通気網とは、鉱山の入気坑道や排気坑道、立坑、連絡坑道、採掘切羽へ向かう枝坑道などを、空気が流れる回路として体系的に表現したものであり、鉱山通気の計算や設計に用いられる重要な概念である。複雑な坑内構造を通気網として整理することで、各区間の風量と圧力損失を把握し、主扇風機の必要静圧や風量、通気方式の妥当性を客観的に評価できる。
通気網では、坑道や立坑などの通気経路を枝と見なし、交差点や分岐点を節としてモデル化する。それぞれの枝には、長さや断面積、内面の粗さ、設備などに応じた通気抵抗が与えられ、特定の主扇風機条件の下でどの枝にどれだけの風量が流れるかを計算する。こうした通気計算によって、風量不足が懸念される区域や、不要に多くの風量が流れている区域を特定し、風門やダンパの調整による改善策を検討できる。
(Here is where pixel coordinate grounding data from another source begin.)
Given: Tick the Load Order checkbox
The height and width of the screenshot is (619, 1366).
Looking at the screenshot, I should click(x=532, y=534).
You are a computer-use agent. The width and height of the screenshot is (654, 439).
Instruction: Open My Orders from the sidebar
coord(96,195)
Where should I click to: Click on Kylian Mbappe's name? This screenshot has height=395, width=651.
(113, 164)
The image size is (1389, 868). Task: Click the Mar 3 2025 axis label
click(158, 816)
通気網の解析は、主扇風機の選定にも直結する。通気網全体の圧力損失と必要風量が求まれば、性能曲線の中から適合する主扇風機を選び、必要に応じて並列運転や予備機の設置を検討することができる。また、将来の採掘計画に基づき、坑道延伸や新たな切羽の開設が通気網に与える影響を事前にシミュレーションすることで、通気不足や通気方向の逆転を未然に防ぐことが可能となる。
安全面から見ても、通気網の理解は極めて重要である。ガス湧出区域や粉じん発生源が通気網のどの位置にあるかを把握し、それらの区域を必ず入気側から新鮮空気で洗い流し、排気側へ確実に導く構成を維持することが、鉱山災害の防止に直結する。通気網が複雑になるほど、風門の誤操作や仕切りの損傷によって予期しない通気経路が形成されるリスクも高まるため、通気網図の整備と定期的な点検が欠かせない。
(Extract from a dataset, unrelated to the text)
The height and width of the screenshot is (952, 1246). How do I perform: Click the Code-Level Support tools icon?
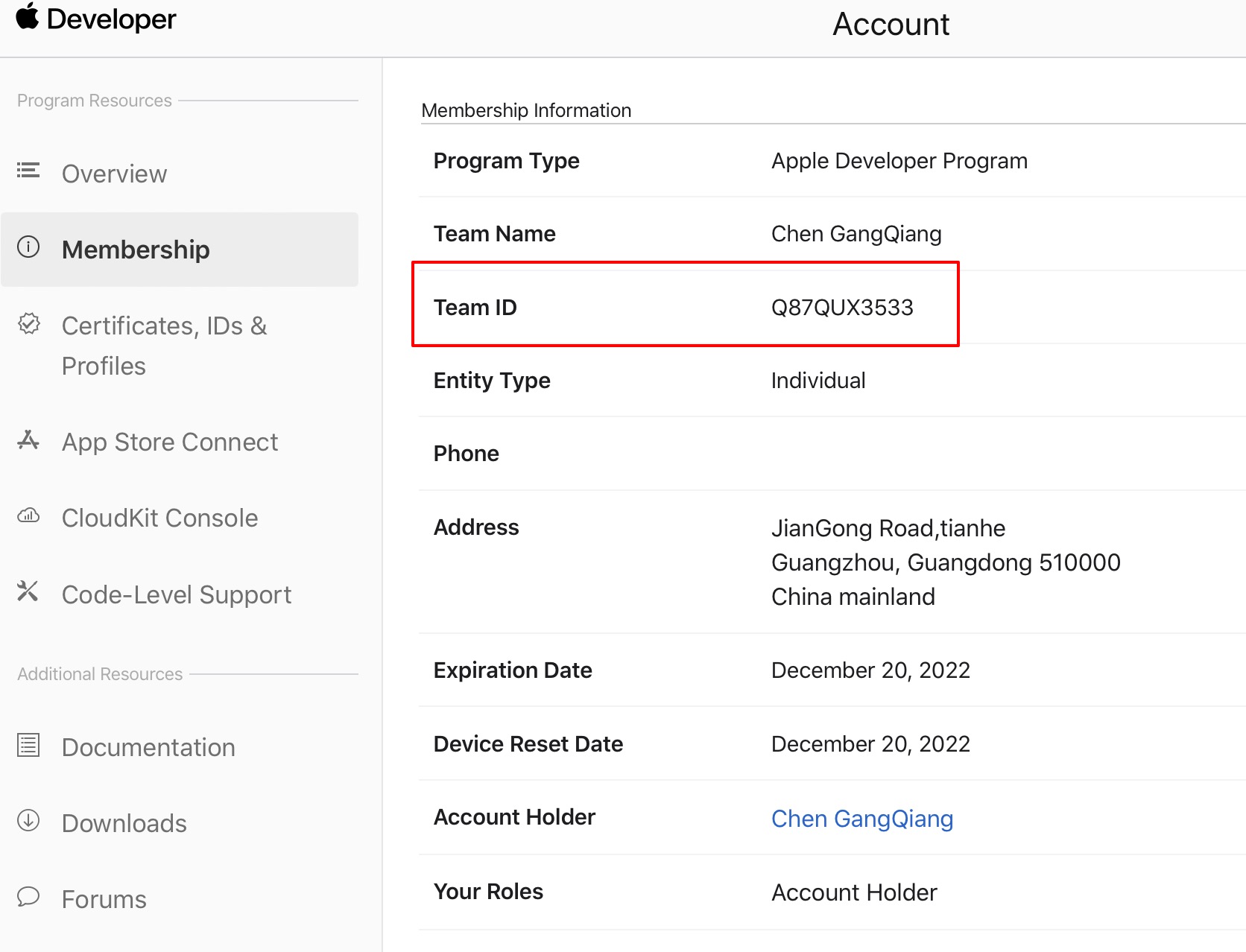(28, 591)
近年は、通気網を用いた計算にコンピュータ解析が広く利用されており、実測データと組み合わせて通気状態を詳細に把握する取り組みも進んでいる。これにより、主扇風機の運転条件の最適化や、省エネと安全性を両立させた風量配分の検討が容易になった。通気網は、鉱山通気を「見える形」で理解し、計画・設計・運転を一体的に改善していくための基本ツールであり、その適切な活用が鉱山通気管理の質を大きく左右している。